Professional singles tennis is a sport involving speed and stamina, played throughout a long season and with no team mates to rely on if having an off day. This means entering tournaments in peak physical condition is essential and the best approach to this is different for everyone.

Former world number one, Caroline Wozniacki, 24, recently praised the effect running the New York Marathon had on her tennis. A self-confessed running fan, Wozniacki finished in an impressive 3 hours 26 minutes and stated that it not only had a positive effect on her tennis physically, but mentally as well – “It’s cleared my head, but also it’s helped me physically, and I feel stronger on court. So it’s been a great thing for me. It’s a nice challenge.”

Any marathon runner who has 'hit the wall' or put in the miles of hard training, will know of this positive mental effect Wozniacki is talking about. Knowing that you can complete such a distance can only help when playing crucial points whilst running on empty in the latter stages of a tournament!

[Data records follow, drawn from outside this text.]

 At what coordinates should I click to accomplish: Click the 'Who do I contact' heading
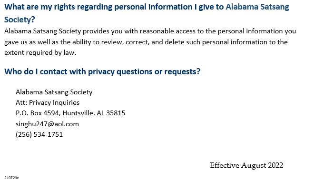click(x=102, y=71)
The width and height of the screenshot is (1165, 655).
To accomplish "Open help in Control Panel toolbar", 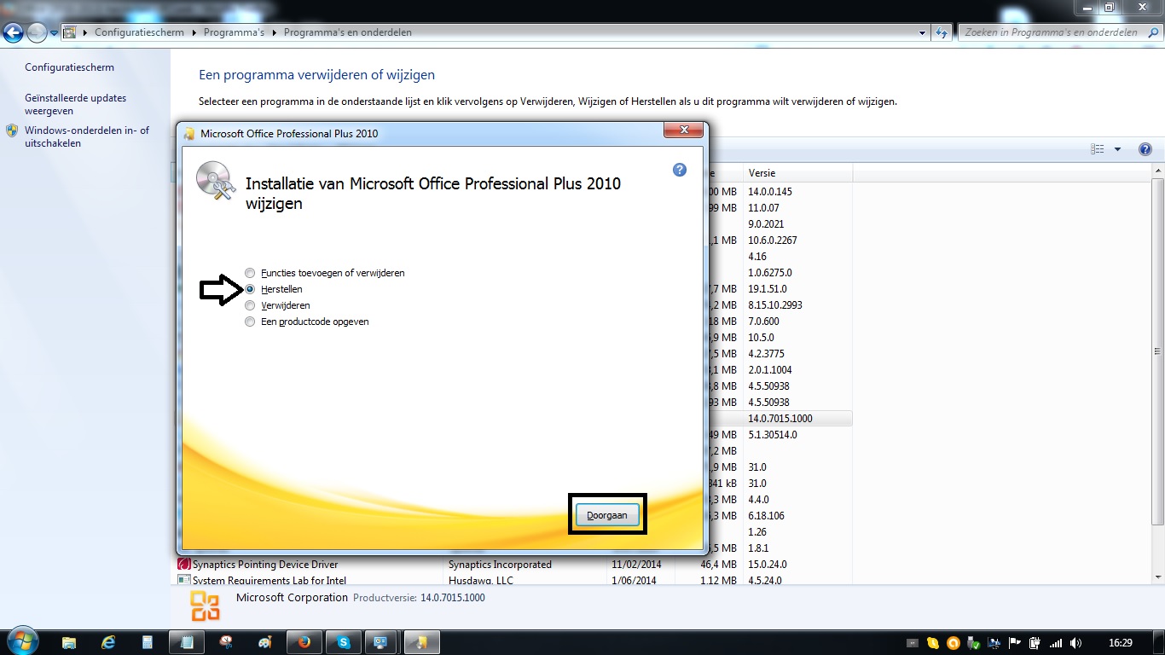I will pos(1145,149).
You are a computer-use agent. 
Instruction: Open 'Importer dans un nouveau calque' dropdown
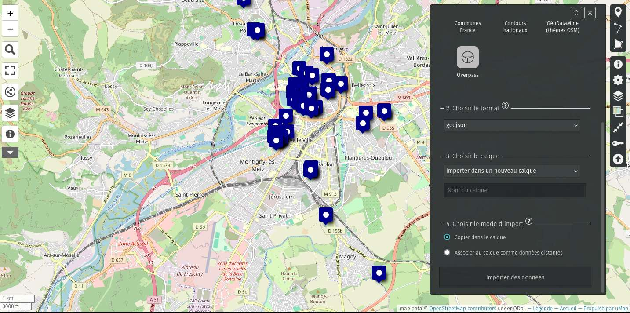(x=512, y=171)
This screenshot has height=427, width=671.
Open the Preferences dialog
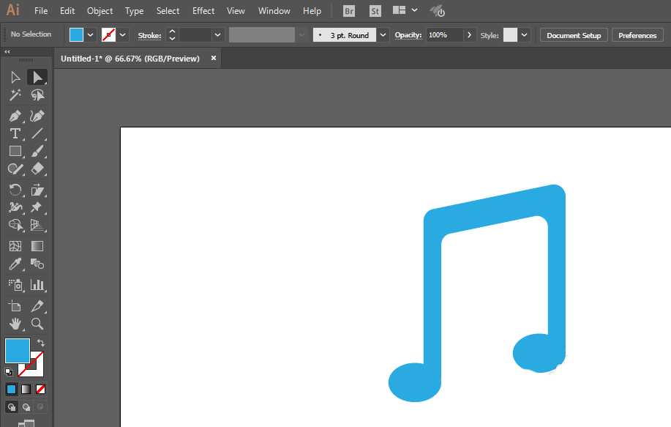point(637,34)
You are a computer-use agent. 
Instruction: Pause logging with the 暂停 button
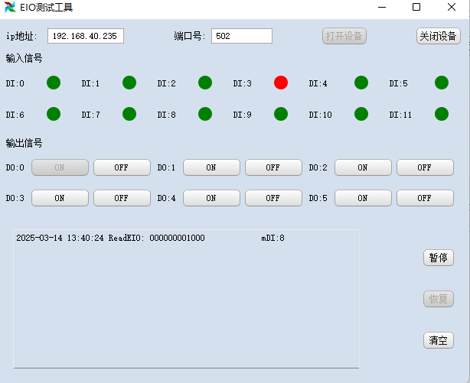pyautogui.click(x=438, y=258)
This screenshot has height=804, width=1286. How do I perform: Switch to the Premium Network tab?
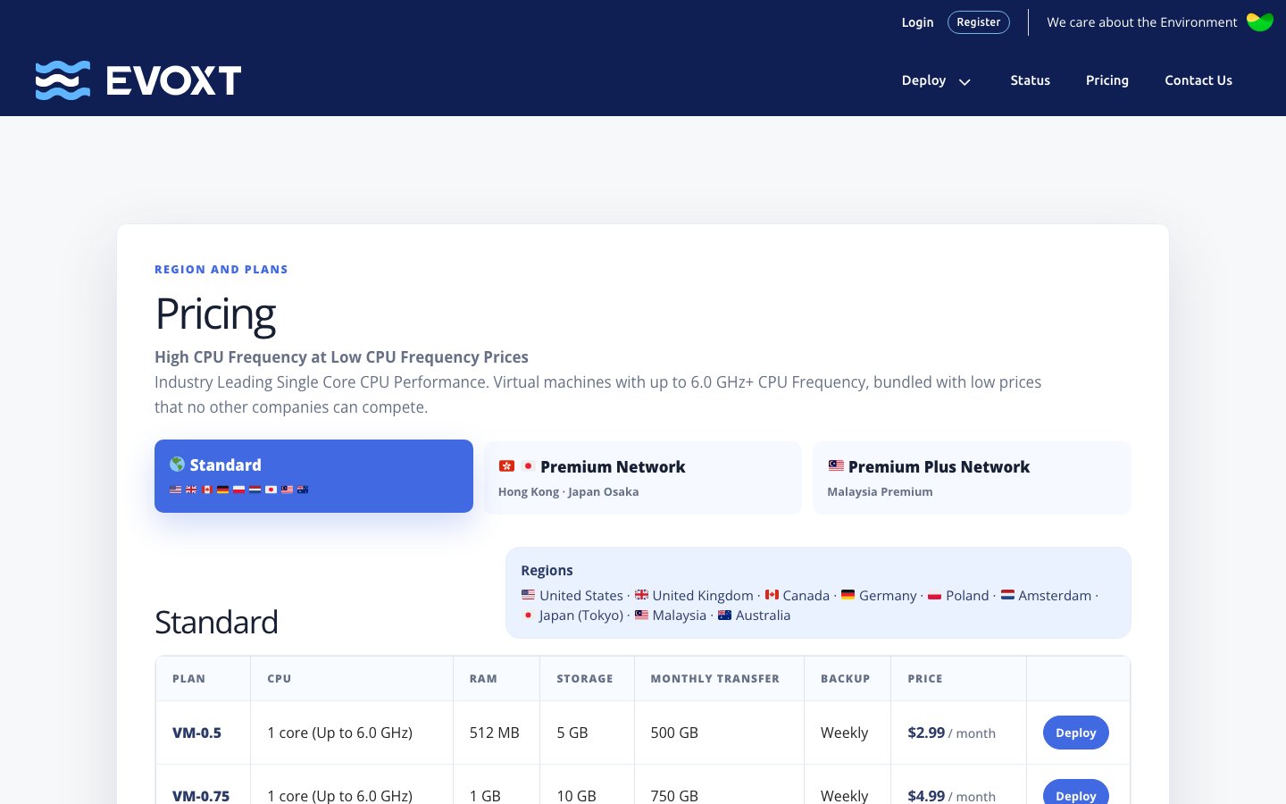[x=642, y=478]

Image from The TCS New York City Marathon website -

Andy Murray, though he complimented her on the impressive feat, would disagree with her approach to such training.  He stated that he would love to do a marathon but not until after his tennis career as it would take “a lot of training and hard work”, implying he believes marathon training may interfere with his tennis physically. This is likely to be the case for many, before you even take possible injuries into account.

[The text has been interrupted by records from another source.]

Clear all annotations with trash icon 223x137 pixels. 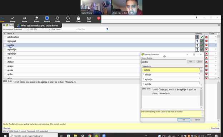(79, 19)
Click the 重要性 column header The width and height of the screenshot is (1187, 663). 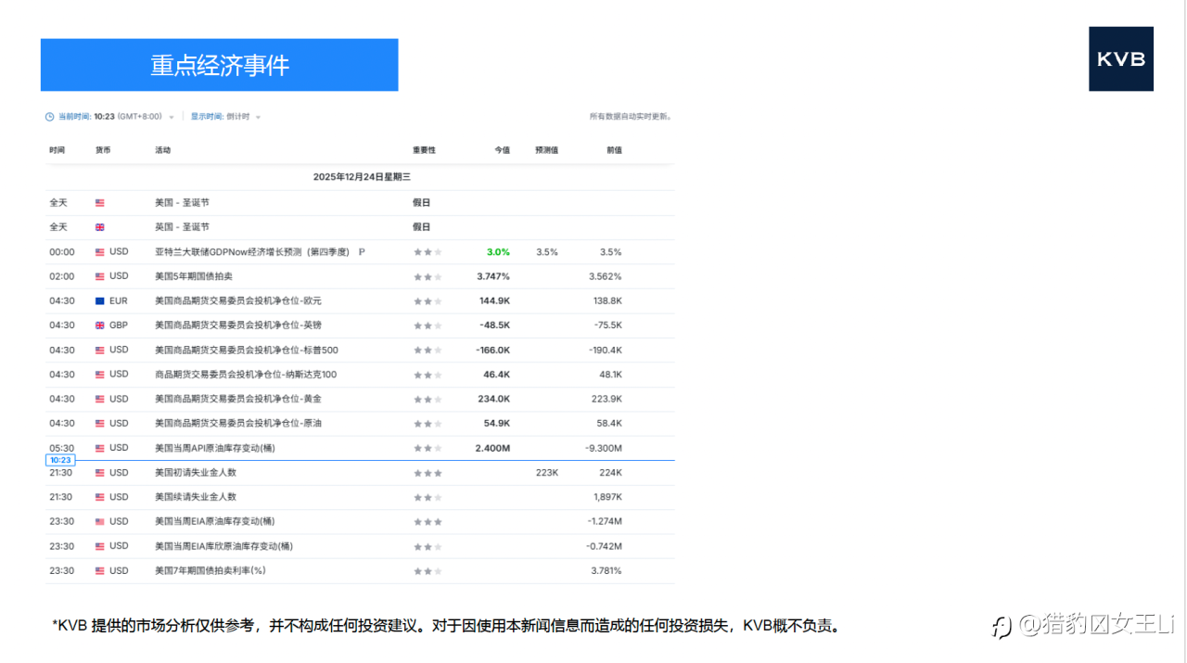[424, 150]
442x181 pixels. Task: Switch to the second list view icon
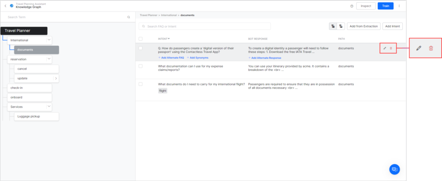[341, 26]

But, it should not be forgotten what a crucial role running has had to Murray’s success.

The Scot's transformation from talented, skinny teenager to a Wimbledon champion has come down largely to his intense training regime, of which he views his interval sessions a vital part. His ex-fitness trainer, Jez Green, would spend hours making him run 400m intervals and believes he could now run the distance in 53 seconds. It is no coincidence that as he got faster, he rose up the ranks.

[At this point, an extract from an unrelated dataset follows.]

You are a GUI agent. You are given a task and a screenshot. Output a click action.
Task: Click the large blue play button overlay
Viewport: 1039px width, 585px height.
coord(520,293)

John Isner and Nicolas Mahut may disagree with Murray. At Wimbledon 2010 they battled each other in the longest ever professional tennis match, lasting 11 hours and 5 minutes, where the stamina gained in marathon training would no doubt help! Murray could argue this was over a period of three days of short sprints, that interval training would be hugely beneficial to also.

It is interesting to note how much participation in one sport can help another, and tennis is certainly no exception. Novak Djokovic could have pursued a professional career in skiing, and years spent on the Kopaonik Mountain as a youngster no doubt contributed to the core strength and balance of the current men’s number one. “When he’s sliding on the court, this is like skiing,” Goran Djokovic, his father recently stated, “People say, ‘How is it possible?’ Because of that. It’s simple.”

Running is the same. Mo Farah was always exceptionally talented, winning youth events with less training than many other competitors, but he didn’t quite seem to be living up to his potential in his early twenties. When he added cross training and an improved strength and conditioning programme he began to break world records. His natural progression as he matured as a runner may have helped but it’s hard not to think that this training change was a contributing factor.

So, as we go out for our summer runs over the coming weeks, fear not if it’s too hot. Take tips from Mo and these tennis stars, perhaps a bit of cross training such as a cool swim can be beneficial as well!